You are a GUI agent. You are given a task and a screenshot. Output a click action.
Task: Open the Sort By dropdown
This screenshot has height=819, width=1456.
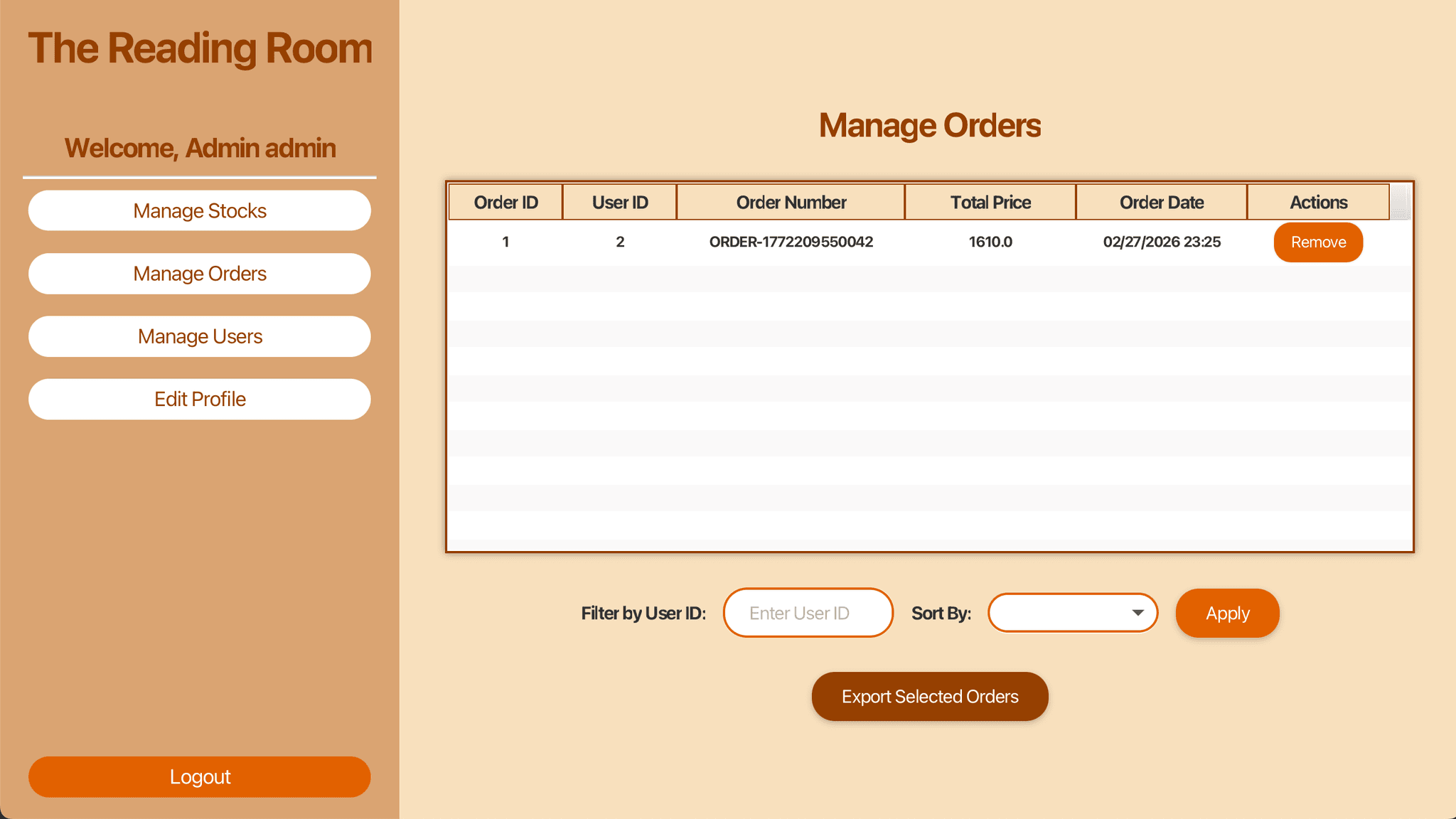tap(1059, 613)
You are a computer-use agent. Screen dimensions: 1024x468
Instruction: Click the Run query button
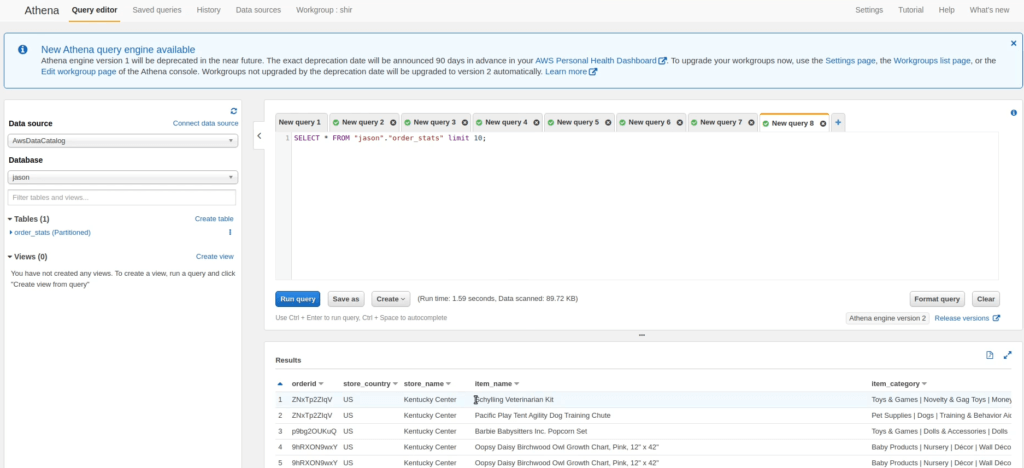tap(298, 299)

# GIVEN TASK
Rewrite the rows above with every "agent" changed to "assistant" and nothing else altered, leaving out the pictures.

# SOLUTION BELOW
You are a GUI assistant. You are given a task and a screenshot. Output a click action.
Task: Open the Sort By dropdown
This screenshot has height=819, width=1456.
tap(1059, 613)
You are a computer-use assistant. Screen dimensions: 1024x468
Instruction: Click the Run query button
tap(298, 299)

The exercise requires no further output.